- [What the exercise asks]:
Reproduce the items verbatim, starting with the line containing "Given: Open the myHP application" and going on through the line containing "point(137,624)", both included, and output only those lines.

- [Material to process]:
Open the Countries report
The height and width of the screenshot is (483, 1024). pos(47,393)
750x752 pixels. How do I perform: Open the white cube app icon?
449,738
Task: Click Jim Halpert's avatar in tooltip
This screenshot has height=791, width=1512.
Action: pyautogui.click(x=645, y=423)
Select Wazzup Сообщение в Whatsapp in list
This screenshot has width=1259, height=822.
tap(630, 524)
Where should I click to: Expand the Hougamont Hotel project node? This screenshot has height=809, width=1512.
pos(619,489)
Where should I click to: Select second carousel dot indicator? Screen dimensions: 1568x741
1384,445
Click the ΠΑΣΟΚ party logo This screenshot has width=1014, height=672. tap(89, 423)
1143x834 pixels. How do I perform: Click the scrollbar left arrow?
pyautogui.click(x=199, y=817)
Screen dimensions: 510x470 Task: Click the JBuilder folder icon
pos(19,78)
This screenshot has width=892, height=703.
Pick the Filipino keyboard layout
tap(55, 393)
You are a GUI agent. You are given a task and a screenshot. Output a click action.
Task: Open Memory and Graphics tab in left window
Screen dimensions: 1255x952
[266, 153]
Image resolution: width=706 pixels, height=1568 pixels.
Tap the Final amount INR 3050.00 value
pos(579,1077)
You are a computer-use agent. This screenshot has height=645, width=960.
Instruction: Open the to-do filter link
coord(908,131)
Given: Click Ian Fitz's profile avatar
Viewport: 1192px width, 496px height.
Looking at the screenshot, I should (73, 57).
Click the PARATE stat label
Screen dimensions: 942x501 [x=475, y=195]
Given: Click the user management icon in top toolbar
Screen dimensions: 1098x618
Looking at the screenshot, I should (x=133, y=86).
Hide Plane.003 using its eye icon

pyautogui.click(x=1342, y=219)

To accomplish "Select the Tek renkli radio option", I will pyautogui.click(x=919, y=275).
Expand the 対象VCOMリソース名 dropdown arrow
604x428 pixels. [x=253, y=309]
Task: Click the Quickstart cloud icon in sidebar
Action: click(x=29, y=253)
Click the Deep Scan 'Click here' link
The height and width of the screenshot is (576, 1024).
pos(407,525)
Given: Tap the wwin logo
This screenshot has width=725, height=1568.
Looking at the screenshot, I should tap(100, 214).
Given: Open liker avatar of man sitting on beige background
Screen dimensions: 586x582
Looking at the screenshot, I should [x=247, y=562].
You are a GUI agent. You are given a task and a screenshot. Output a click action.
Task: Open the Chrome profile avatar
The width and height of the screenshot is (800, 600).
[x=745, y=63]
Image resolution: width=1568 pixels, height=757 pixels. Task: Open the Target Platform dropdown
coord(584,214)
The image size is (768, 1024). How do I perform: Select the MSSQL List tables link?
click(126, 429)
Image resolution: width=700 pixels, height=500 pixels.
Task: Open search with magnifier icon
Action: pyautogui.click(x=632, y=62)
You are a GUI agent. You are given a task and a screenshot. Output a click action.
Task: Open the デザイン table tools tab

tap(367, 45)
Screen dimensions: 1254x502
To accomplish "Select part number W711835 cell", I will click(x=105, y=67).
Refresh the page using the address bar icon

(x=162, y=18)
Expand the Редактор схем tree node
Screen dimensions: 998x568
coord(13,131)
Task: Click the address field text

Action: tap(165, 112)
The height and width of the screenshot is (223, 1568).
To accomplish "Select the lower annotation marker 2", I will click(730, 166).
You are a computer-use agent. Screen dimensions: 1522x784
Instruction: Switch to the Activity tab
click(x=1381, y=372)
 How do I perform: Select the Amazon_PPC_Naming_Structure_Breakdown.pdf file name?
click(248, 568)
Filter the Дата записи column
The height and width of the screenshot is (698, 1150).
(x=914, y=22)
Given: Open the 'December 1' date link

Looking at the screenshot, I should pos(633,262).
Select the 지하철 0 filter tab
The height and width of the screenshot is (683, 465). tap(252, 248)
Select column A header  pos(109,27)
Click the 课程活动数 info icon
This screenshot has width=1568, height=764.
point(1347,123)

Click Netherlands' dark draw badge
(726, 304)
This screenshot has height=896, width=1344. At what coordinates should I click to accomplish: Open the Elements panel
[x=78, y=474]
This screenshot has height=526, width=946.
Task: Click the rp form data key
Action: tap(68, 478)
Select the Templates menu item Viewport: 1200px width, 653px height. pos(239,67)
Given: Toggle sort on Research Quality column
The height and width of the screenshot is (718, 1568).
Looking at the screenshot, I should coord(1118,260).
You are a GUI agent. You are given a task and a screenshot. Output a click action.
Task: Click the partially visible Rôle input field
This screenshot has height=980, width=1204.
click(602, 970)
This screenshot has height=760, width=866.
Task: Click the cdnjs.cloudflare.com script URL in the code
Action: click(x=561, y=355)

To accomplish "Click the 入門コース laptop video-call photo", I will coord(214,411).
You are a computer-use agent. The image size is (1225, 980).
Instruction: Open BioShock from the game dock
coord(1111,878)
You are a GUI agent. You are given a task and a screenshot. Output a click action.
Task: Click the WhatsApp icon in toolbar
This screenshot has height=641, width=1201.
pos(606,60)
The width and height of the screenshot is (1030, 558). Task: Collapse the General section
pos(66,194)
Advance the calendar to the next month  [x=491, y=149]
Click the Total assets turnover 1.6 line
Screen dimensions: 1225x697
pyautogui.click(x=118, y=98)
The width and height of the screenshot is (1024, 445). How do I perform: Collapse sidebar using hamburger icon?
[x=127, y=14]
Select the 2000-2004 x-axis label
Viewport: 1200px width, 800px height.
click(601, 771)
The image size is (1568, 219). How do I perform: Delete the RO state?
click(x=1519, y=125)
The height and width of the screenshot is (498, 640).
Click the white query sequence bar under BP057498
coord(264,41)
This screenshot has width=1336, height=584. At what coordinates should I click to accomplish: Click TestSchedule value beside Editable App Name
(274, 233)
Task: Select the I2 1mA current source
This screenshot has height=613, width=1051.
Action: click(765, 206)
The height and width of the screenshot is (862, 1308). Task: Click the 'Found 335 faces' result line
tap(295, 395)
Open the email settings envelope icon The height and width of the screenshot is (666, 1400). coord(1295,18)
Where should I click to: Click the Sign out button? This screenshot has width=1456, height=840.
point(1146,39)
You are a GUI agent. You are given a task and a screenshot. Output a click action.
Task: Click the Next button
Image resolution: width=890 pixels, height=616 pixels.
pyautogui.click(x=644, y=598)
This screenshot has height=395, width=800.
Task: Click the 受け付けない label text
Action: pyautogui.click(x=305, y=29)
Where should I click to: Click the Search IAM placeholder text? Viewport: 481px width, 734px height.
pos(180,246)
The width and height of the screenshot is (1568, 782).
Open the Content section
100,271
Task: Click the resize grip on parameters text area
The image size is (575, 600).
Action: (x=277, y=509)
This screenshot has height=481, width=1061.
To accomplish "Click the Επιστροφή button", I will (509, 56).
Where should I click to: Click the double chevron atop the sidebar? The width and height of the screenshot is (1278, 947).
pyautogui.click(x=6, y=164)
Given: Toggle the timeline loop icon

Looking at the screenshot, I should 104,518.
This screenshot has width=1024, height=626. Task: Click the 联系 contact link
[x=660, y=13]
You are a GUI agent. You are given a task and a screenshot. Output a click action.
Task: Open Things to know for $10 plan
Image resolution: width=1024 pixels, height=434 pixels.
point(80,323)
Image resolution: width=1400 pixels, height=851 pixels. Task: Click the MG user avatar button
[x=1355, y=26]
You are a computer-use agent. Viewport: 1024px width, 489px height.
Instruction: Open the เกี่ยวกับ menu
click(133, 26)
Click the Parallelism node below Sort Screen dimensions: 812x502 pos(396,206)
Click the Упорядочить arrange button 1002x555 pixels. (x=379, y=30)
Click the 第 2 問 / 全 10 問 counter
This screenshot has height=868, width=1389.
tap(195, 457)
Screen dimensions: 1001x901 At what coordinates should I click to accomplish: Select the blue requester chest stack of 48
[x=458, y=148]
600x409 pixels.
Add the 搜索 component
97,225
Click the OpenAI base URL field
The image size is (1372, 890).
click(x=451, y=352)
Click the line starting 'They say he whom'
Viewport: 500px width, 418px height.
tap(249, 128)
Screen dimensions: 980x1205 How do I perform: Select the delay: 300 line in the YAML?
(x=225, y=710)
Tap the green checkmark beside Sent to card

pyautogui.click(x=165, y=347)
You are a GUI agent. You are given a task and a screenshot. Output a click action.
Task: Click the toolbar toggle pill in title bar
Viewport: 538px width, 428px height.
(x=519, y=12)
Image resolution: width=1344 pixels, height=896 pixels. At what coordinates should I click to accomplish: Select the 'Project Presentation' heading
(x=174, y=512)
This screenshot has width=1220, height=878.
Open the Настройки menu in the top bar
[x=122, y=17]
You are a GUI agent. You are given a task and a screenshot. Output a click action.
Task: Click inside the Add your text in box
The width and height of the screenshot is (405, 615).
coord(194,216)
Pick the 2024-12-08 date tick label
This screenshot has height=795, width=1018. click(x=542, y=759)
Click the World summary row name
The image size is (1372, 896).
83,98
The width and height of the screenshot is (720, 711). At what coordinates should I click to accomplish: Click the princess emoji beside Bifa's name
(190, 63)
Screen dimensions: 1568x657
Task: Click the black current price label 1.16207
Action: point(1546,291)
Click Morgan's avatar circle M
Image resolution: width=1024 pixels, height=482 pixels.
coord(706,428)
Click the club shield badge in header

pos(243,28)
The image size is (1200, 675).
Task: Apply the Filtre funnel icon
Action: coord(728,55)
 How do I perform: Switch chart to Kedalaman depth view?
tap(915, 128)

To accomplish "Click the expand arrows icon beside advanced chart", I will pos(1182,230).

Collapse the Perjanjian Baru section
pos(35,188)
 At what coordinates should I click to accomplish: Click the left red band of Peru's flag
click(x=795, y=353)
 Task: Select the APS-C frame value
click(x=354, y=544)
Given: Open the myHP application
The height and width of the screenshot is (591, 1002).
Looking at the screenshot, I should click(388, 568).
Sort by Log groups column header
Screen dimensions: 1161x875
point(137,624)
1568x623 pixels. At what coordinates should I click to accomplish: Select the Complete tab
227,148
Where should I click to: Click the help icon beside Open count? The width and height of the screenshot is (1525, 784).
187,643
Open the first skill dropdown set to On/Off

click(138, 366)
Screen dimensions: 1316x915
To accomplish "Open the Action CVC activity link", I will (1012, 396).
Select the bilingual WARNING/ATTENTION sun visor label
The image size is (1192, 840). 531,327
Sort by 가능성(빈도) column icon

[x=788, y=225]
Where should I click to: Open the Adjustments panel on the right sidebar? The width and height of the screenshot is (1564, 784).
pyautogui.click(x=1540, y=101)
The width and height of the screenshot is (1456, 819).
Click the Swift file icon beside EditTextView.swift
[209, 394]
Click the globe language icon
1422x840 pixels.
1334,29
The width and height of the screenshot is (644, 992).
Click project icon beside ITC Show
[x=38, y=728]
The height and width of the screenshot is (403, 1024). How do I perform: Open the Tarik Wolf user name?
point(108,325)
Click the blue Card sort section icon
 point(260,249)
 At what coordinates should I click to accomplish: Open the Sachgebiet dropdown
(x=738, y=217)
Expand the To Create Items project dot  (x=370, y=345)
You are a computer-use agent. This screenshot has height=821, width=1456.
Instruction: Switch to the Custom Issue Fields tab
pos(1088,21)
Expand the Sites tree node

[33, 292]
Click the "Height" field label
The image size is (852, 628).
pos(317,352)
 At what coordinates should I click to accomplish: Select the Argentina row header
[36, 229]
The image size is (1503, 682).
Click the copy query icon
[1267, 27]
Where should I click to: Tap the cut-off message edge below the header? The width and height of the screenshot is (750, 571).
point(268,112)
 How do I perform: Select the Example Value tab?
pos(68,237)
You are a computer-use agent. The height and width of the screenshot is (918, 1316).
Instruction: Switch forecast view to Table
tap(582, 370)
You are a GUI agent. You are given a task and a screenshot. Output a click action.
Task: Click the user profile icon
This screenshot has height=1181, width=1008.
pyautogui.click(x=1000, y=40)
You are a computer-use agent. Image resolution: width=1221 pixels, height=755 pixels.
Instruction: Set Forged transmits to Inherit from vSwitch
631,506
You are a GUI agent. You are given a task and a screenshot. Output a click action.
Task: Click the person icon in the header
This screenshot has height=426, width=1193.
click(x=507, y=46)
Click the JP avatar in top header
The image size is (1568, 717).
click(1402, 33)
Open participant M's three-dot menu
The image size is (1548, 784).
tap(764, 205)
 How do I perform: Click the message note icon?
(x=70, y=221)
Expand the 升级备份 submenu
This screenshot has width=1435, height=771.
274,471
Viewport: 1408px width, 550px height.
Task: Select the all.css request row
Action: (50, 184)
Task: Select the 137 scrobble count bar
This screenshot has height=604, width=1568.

- [Solved problem]:
Given: Open the myHP application
The height and width of the screenshot is (591, 1002).
Looking at the screenshot, I should click(388, 568).
Sort by Log groups column header
Screen dimensions: 1161x875
point(137,624)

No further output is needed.